### YOUR OBJECTIVE
From the listing below, pull out the lines that hold "computer".

=== RECORDS PROVIDED ===

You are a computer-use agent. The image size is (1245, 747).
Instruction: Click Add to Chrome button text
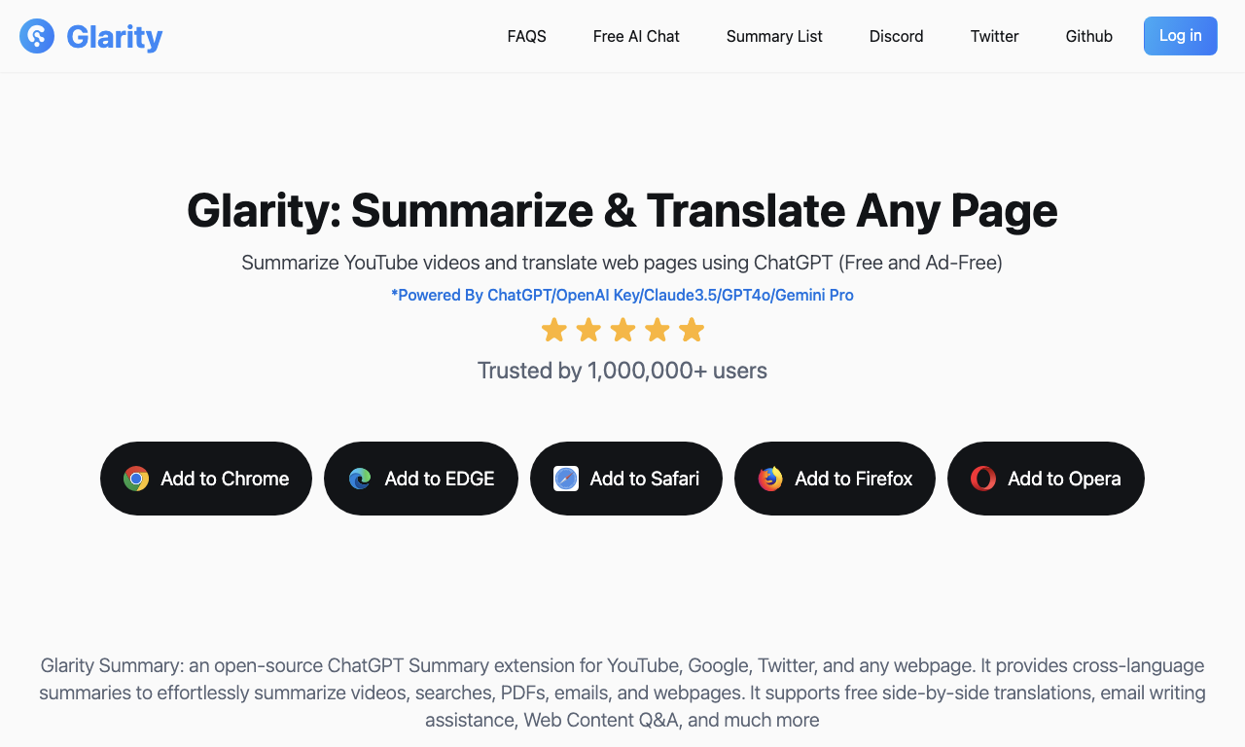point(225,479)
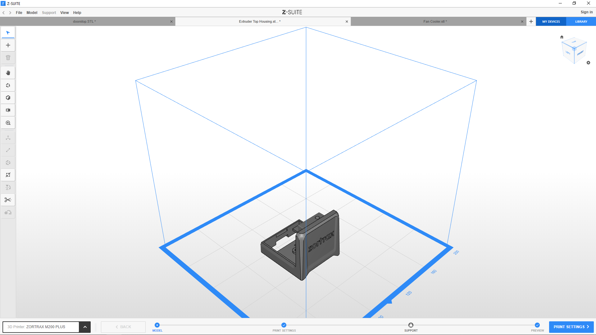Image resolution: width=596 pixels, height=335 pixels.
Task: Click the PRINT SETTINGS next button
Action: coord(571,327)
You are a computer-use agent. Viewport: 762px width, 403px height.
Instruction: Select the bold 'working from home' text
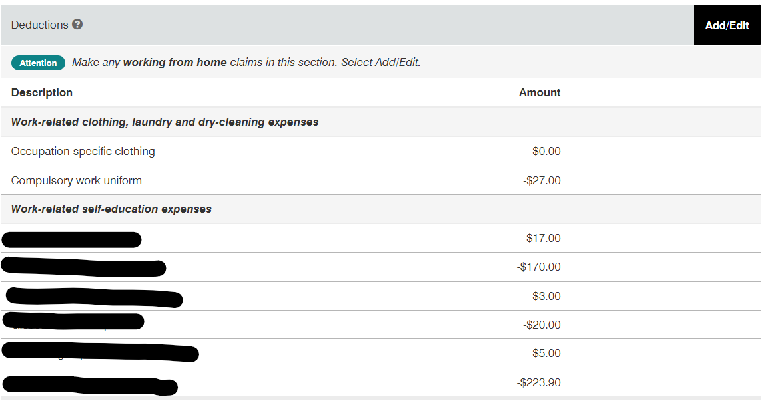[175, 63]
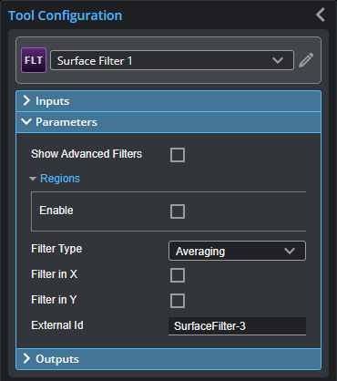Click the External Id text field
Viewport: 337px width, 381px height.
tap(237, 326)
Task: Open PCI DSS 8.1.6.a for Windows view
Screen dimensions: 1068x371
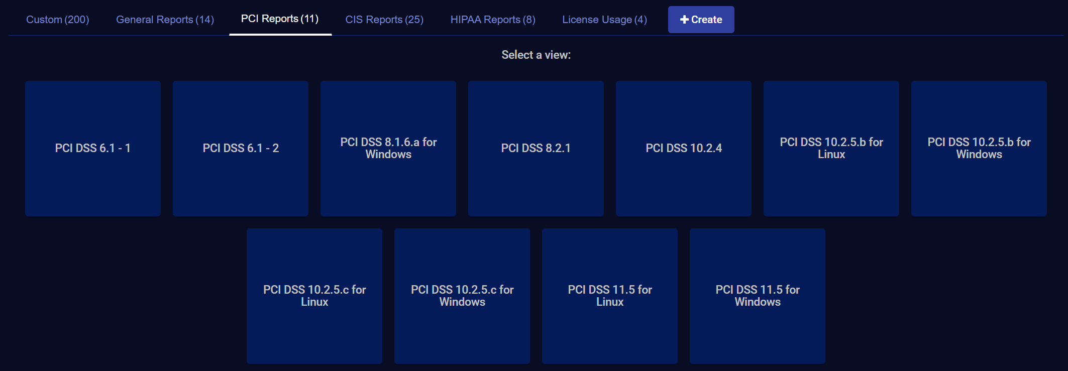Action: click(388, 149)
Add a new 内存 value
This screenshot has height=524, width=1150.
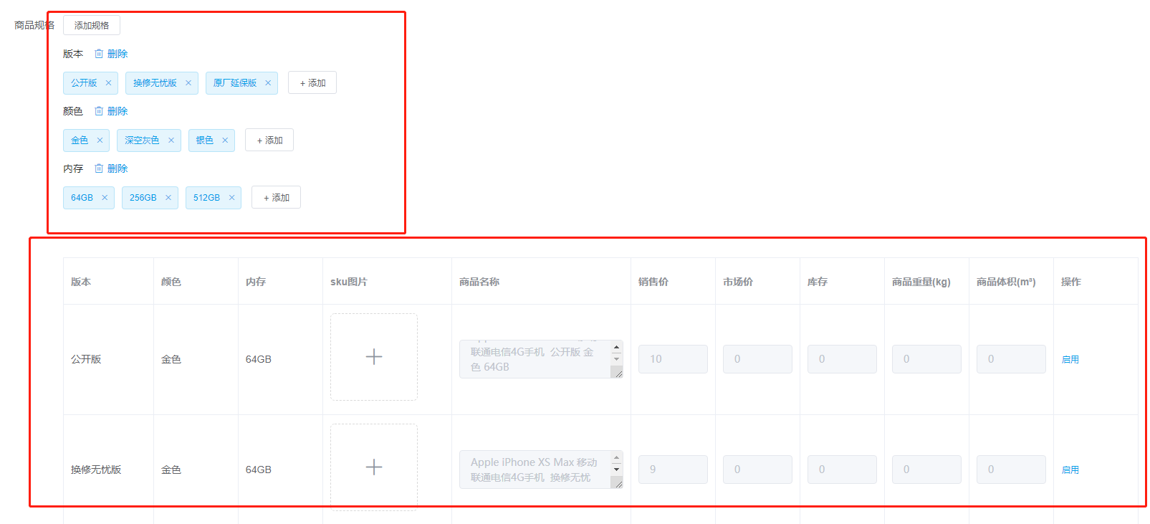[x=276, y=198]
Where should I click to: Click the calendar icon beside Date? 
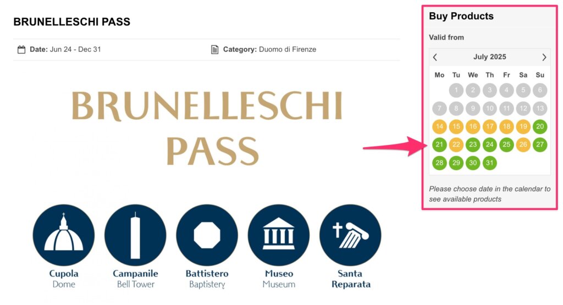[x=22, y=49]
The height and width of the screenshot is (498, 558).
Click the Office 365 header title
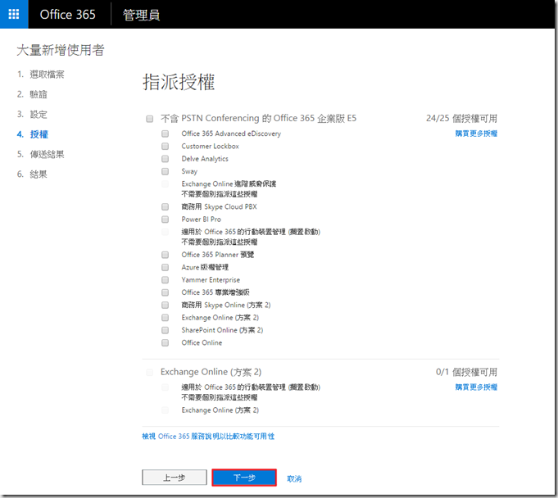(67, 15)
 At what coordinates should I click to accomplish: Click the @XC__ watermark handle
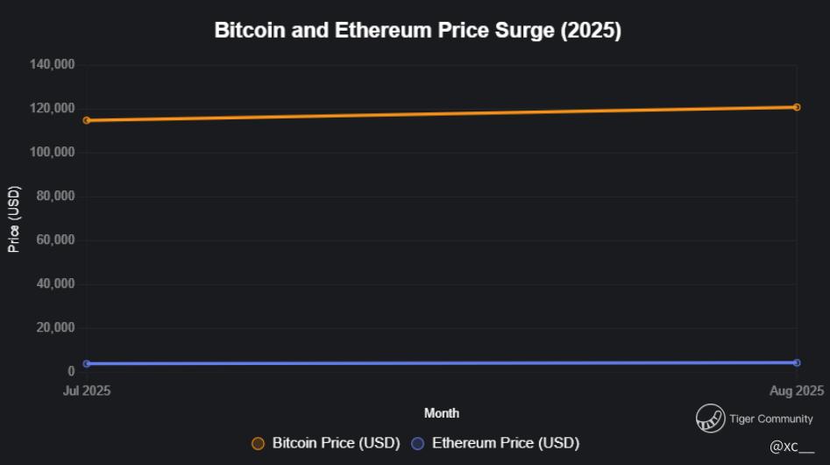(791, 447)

===
=== RECORDS PROVIDED ===

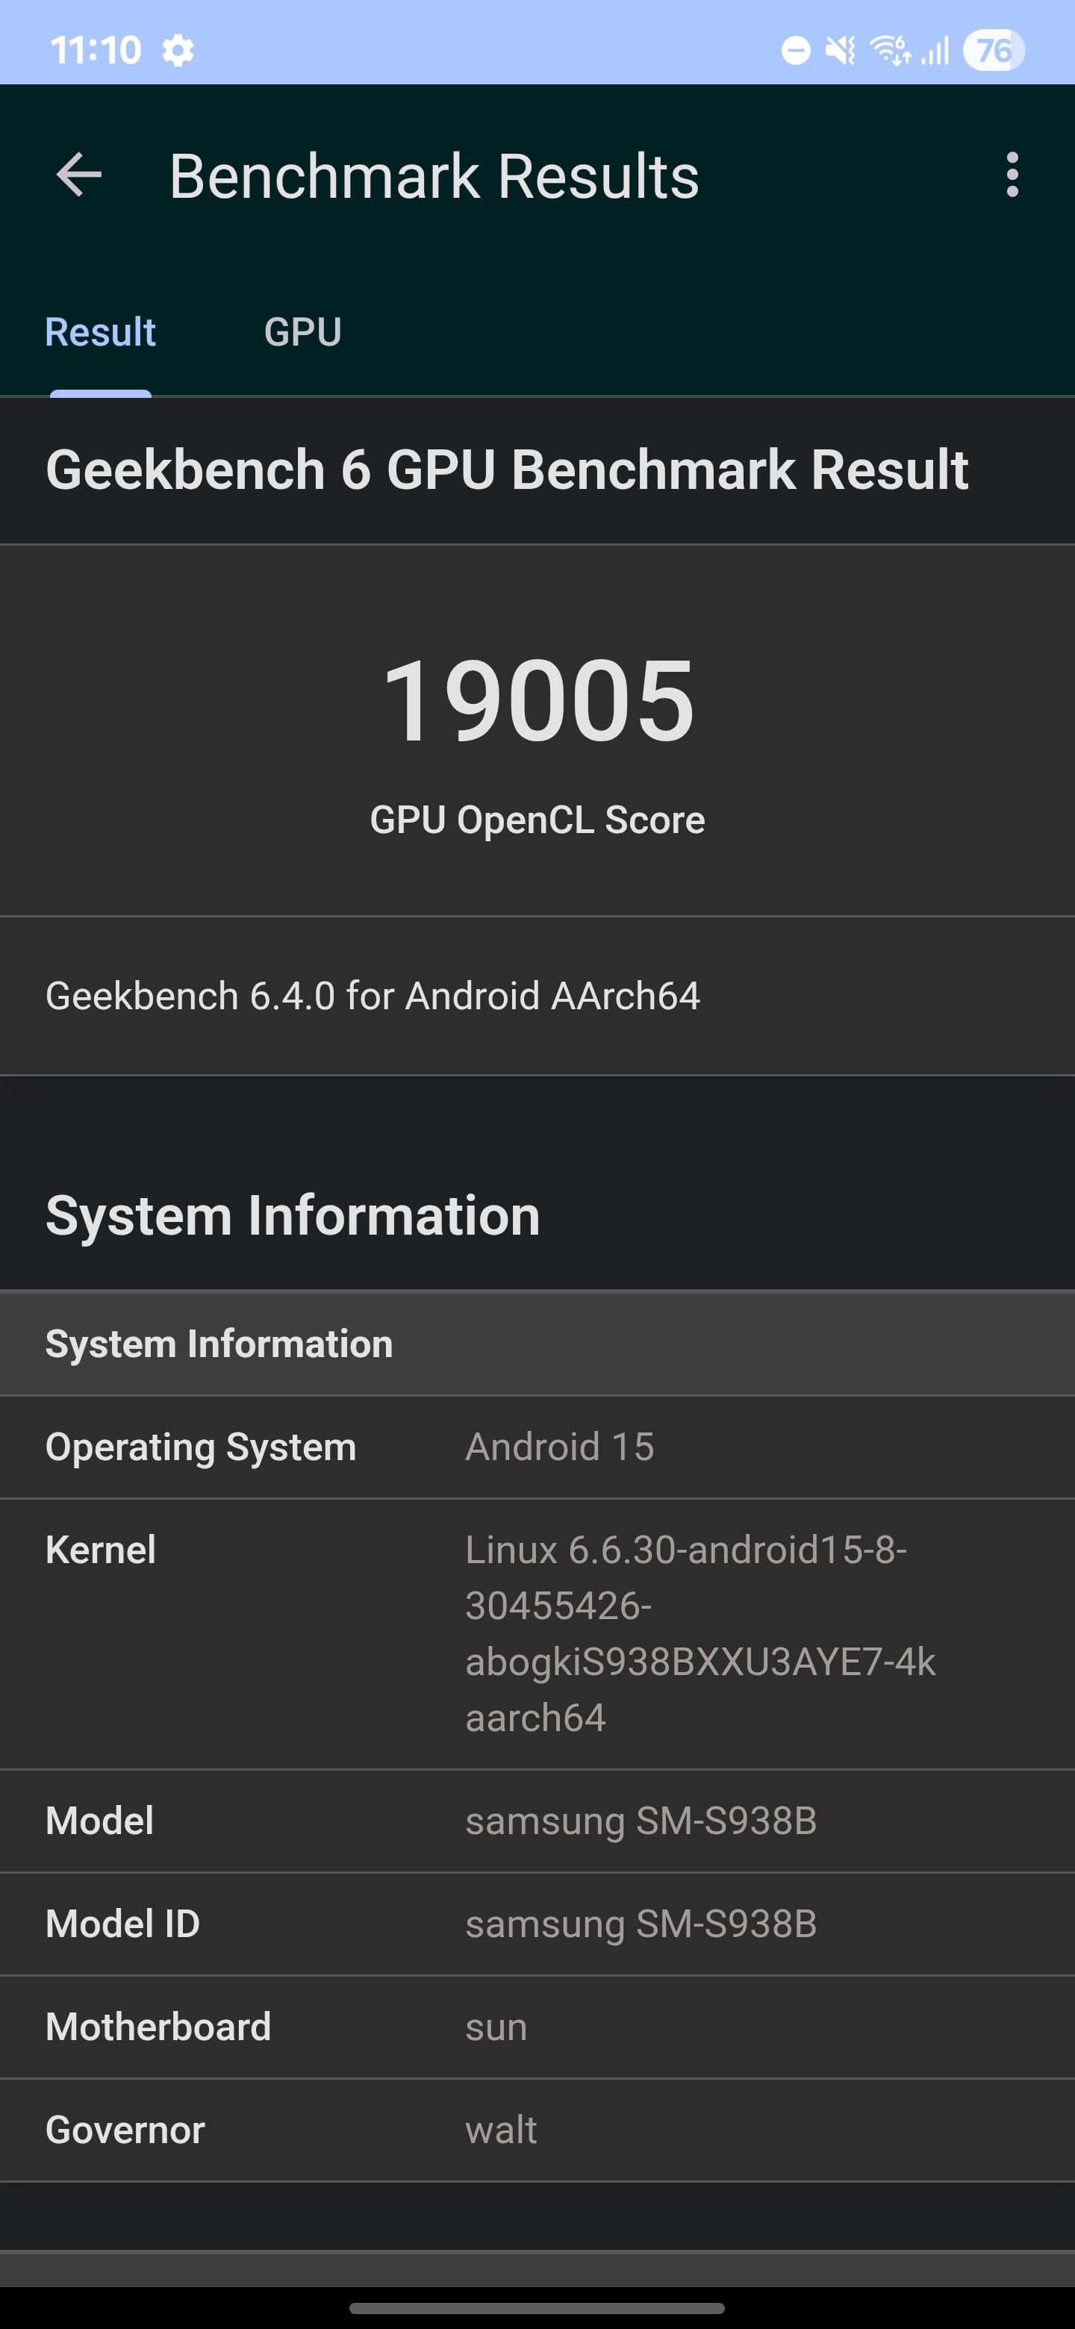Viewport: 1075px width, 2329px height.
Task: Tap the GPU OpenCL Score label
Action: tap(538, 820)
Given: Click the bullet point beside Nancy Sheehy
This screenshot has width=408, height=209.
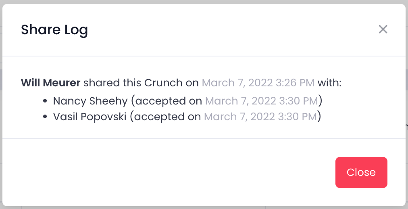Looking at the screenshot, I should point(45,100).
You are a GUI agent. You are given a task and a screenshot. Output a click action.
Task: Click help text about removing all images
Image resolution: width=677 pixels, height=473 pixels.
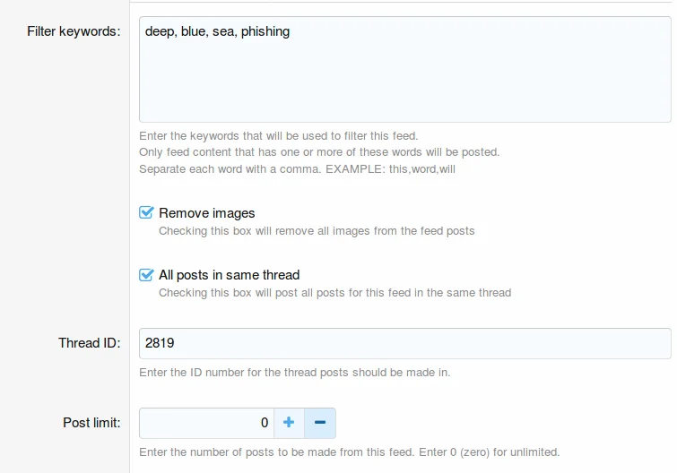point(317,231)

===

### RESPONSE AREA
You are a computer-use agent. The image size is (1245, 747).
You are a computer-use agent. Viewport: 762px width, 403px height.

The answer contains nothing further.